# Proving a theorem on coloring a peculiar graph

Consider the graph formed by $$k$$ cliques of order $$k$$, any two cliques sharing at most one point in common. Now, by Szekeres-Wilf theorem, I think the graph should be $$k$$ colorable, as any connected induced subgraph would have at least one vertex with degree $$k-1$$(for otherwise, the number of cliques would exceed $$k$$).

Any counterexamples in this case? Thanks beforehand.

• The problem you are asking is exactly the Erdos-Fabeb-Lovasz Conjecture. Jun 25, 2019 at 10:01
• @Bullet51 yes, so where is my argument wrong? Jun 25, 2019 at 10:02
• Interesting, this is the second time you ask the question about this problem (that I know of), although this time you tried to solve it in a different way. Here is something you could try if you are interested in solving this problem. Try extending the concept of a Kierstead path to simple hypergraphs. This requires careful thought, and it might not even be possible in any really useful way.
– EGME
Jun 25, 2019 at 18:22
• After doing that, you would try to prove a hypergraph analogue of Vizing’s theorem. If you do that, you solve the problem. It is conjectured.

• **SUPPLIED INFORMATION**:

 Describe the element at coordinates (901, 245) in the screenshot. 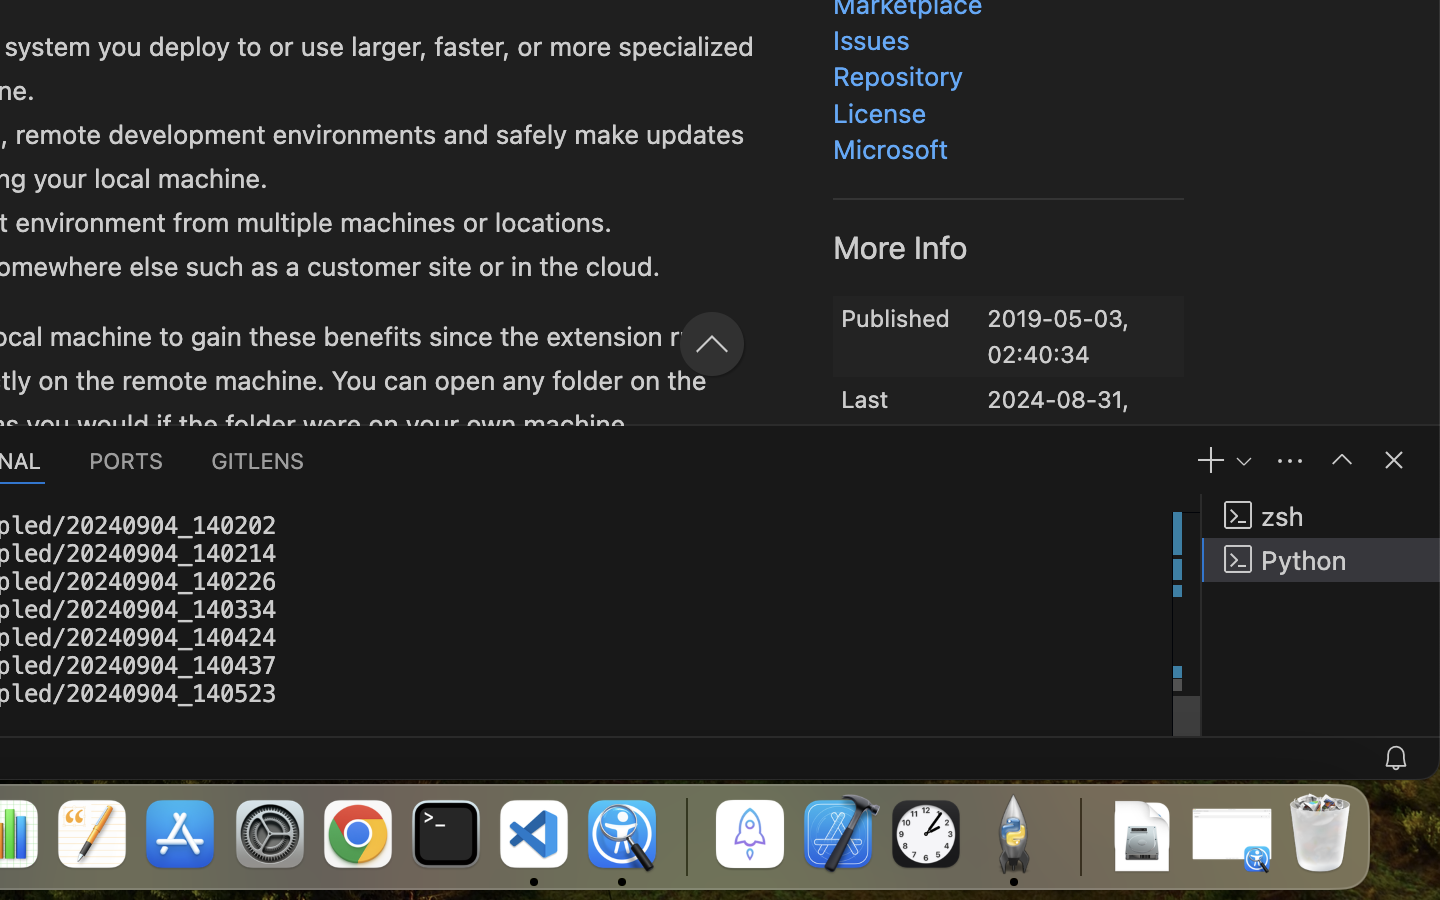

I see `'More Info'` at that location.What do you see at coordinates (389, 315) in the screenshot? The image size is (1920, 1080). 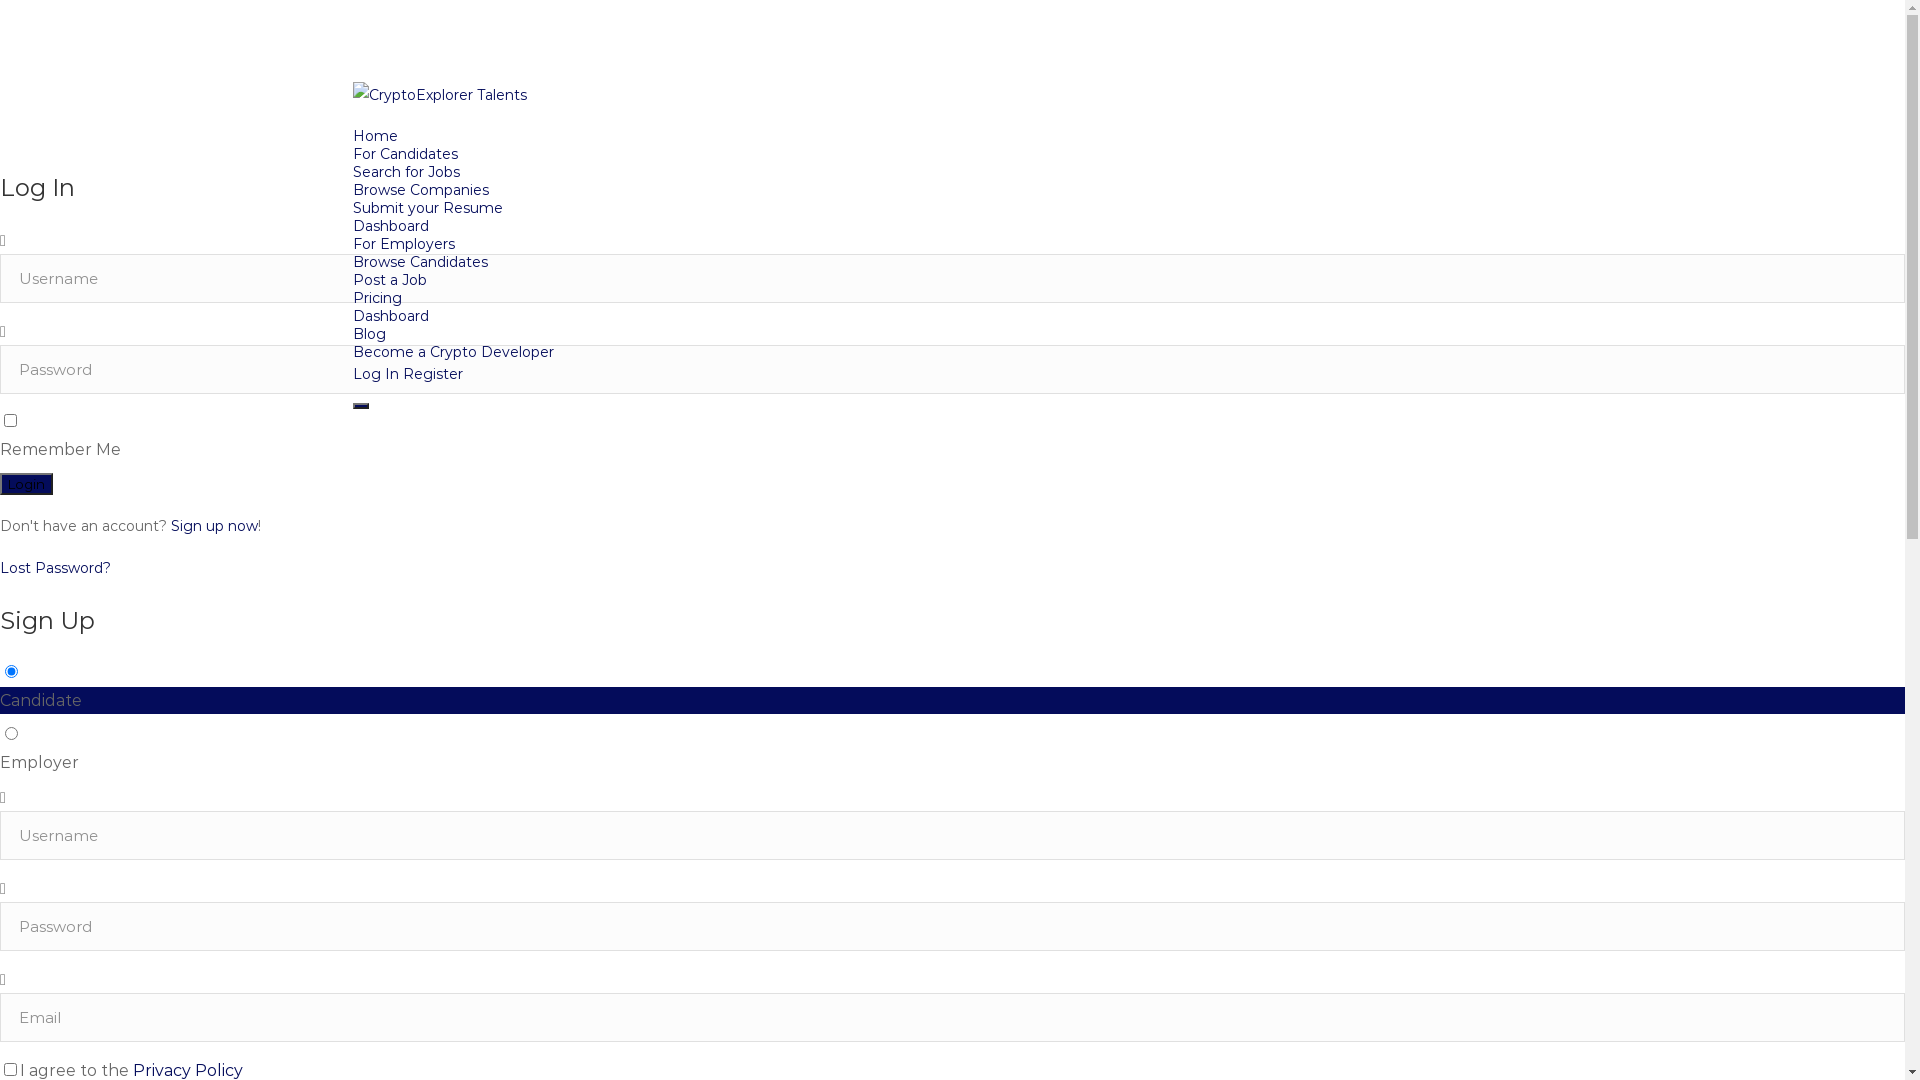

• **REQUESTS**:
• A. Decide whether each statement agrees with the thread on coloring a graph of cliques. Answer yes or no for each, and quote the words of the thread that decide it.
(i) The asker's claim about coloring rests on the Szekeres-Wilf theorem.
(ii) In the graph described, two cliques may share two points.
(iii) One reply identifies the problem as the Erdos-Fabeb-Lovasz Conjecture.
• B. In the thread on coloring a graph of cliques, what concept does a reply suggest extending to simple hypergraphs?

• **SET OF ANSWERS**:
• A.
(i) Yes: "by Szekeres-Wilf theorem"
(ii) No: "any two cliques sharing at most one point in common"
(iii) Yes: "The problem you are asking is exactly the Erdos-Fabeb-Lovasz Conjecture."

• B. The concept of a Kierstead path.